Artist at Work: Fashion and Impressionism
Saturday, December 7, 2019, from 1 pm - 3 pm
Museum Lecture Hall
Free | No ticket required
Modern life, fashion, and art intersected in the works of the French Impressionists, rendering a new and influential Parisian aesthetic. Join costume historian Maxwell Barr and discover how corsets, bustles, bonnets and more shaped 19th-century silhouettes, attitudes, and tastes as he outfits a live model in a series of period costumes from day dress to ball gown, including a remarkable recreation of the dress featured in Édouard Manet’s painting Jeanne (Spring) from the Getty collection. Complements the exhibition Manet and Modern Beauty. This is a free, drop-in program.
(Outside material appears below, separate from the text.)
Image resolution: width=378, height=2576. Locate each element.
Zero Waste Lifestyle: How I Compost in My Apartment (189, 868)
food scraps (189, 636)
Maxwell Barr was trained in couture in Sydney, Australia, incorporating a background of lithography and graphic design into the field of fashion. Blending his couture knowledge with costume construction, Maxwell worked 36 years for the film and television industry. His first position was as a pattern maker with French couturier Jean Louis, known for his iconic work in the films Gilda with Rita Hayworth and Picnic with Kim Novak. Later, Barr served as director of the Costume Shop at the UCLA School of Theater, Film and Television.
Barr's specialty is the history and recreation of fashion from the 17th–19th centuries. On a grant from UCLA, he furthered this research at museums throughout London and Paris, and then embarked on studies in historical and contemporary embroidery methodology at the Royal School of Needlework at Hampton Court Palace, London.
Barr has taught costume history and construction at the Fashion Institute of Design and Merchandising, Woodbury University, and Los Angeles City College. He is now celebrating his 50th year in fashion—and still learning!